Forming a limited liability company (LLC) is the process of taking your freelancing or small business idea and turning it into a legal business entity. Your LLC will give you tax benefits and protect your personal assets if anything happens to your company. It costs between $50-$500 on average to register your business.
You do not need an attorney to form an LLC. Most states allow LLC formation by registering the business entity on your secretary of state's website and with the Internal Revenue Service (IRS). Once you register, you can buy or rent a building and have company bank accounts. Unfortunately, your company can also be sued.
When to Use an Attorney for an LLC
A business attorney can save time and money when business owners create a new business. For around $200 to $5000, they can handle the items you may not have time to consider, such as:
- Creating an LLC operating agreement that explains the who, what, when, where, why, and how of your company (this is required in some states)

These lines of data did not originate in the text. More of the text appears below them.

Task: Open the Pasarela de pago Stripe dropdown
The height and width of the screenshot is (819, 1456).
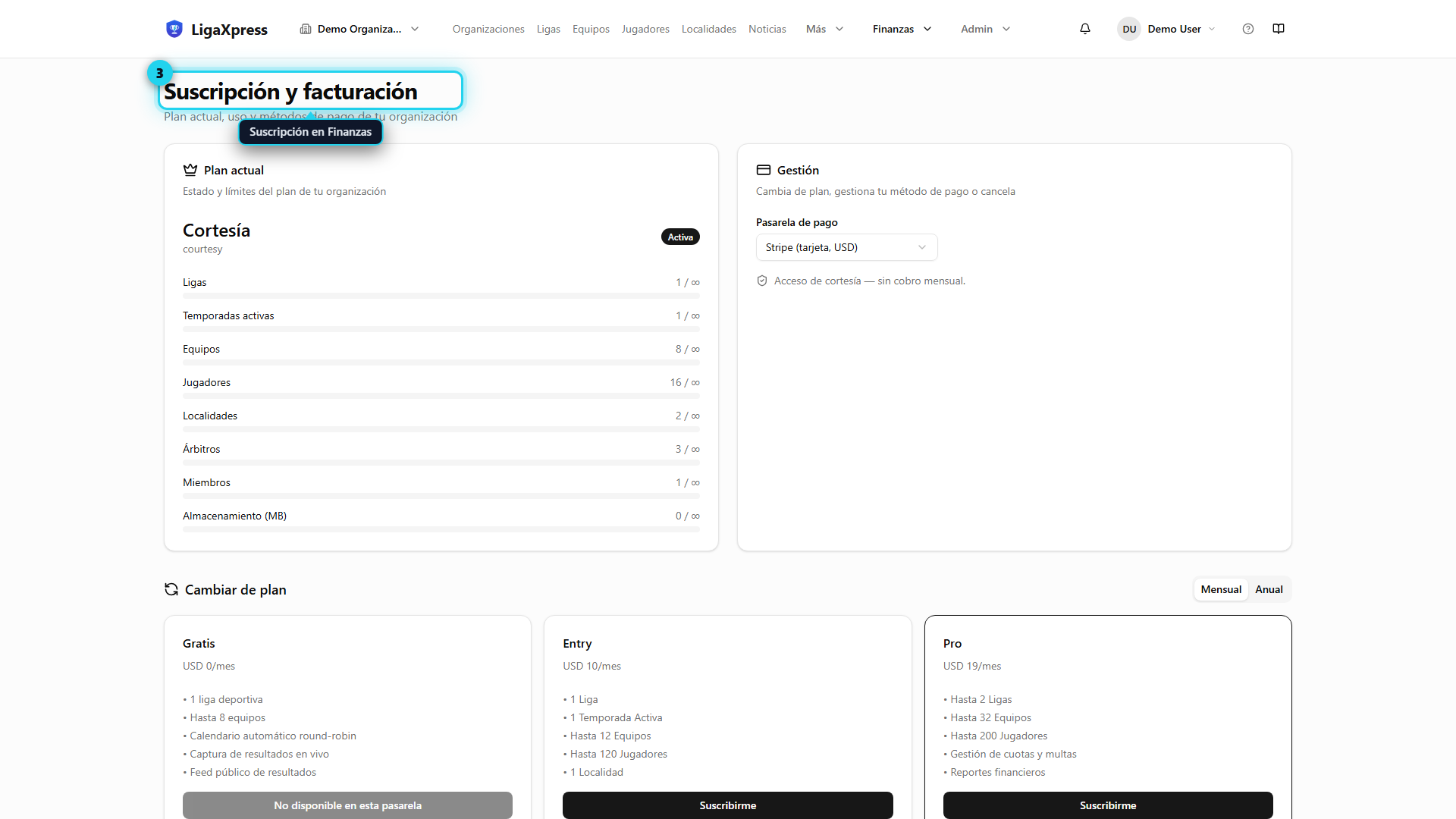Action: [x=846, y=247]
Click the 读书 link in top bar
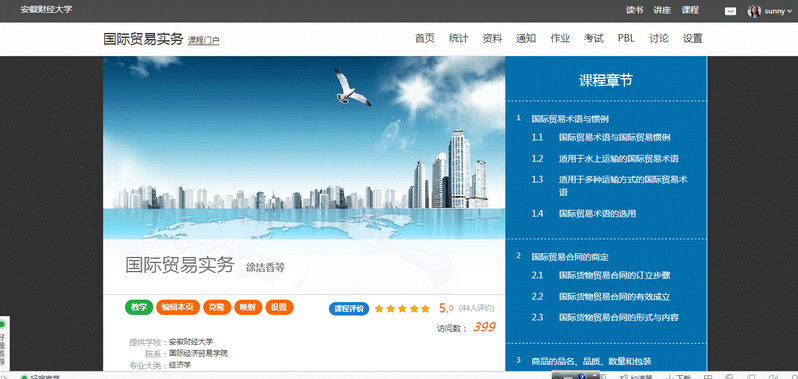Image resolution: width=798 pixels, height=379 pixels. (634, 10)
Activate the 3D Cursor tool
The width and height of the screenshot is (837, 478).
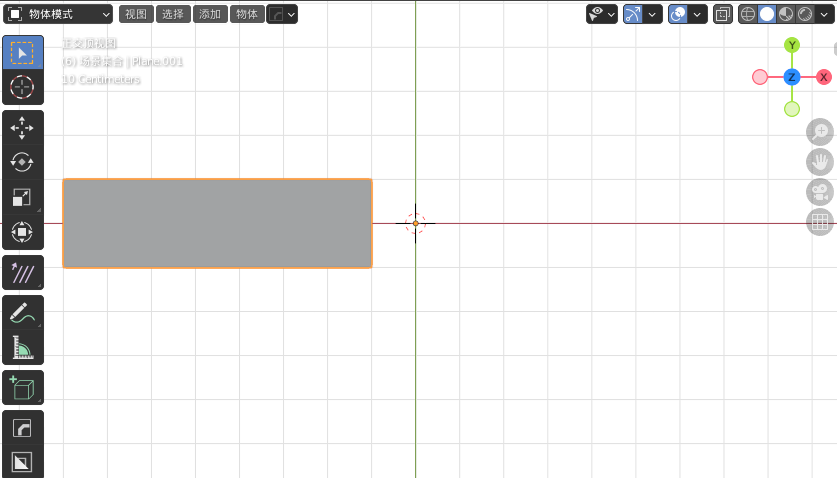coord(22,87)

- Creating articles of organization that list the registered agent, LLC management, and the date of formation
- Keeping detailed records in case of lawsuits or audits
- Filing fees and registering with the correct people
- Registering your business name and checking that the LLC name is available
- Completing and filing all legal documents
Some attorneys also offer online services or set fees for helping you form your company. Others may ask a small fee for consulting services to make sure you are on the right track.
If your LLC is just a few people or there are relatively simple assets, then you will likely be able to do much of the process on your own. If your LLC involves multiple people or partners, bank financing, complex assets, or other concerns, then you can prevent many issues by consulting with an attorney first.
Bringing an Attorney in After Forming Your LLC
If you do not need LLC formation services, but need help with your new business, you may want to consider:
- Employment law attorneys to create employment contracts and HR policies
- Intellectual property lawyers to review your products or services to make sure they are protected
- Tax lawyers to review your income tax and tax returns to ensure you are not leaving money on the table
- Business lawyers if you need to change your business structure to a single-member LLC, S corporation, or another type of business, or need help with another business-related legal matter
- General counsel to review compliance with state laws, state agencies, state fees, or annual fees
- Real estate attorneys to register your business offices or production space
Choosing a DIY approach to many of these services will save you money upfront. However, finding out you made a mistake, could have saved money, or could have been better protected in the long run is a concern for new business owners.
Decide what you need and can afford. Consider having an attorney look things over when the business is making a profit if you cannot afford it right away.
Making the Call on Attorney Assistance for Your Own LLC
However, by law, you do not need an attorney to register your own business. Other documents and legal services can be handled with a DIY approach or trusted to an attorney to save you time and prevent mistakes along the way.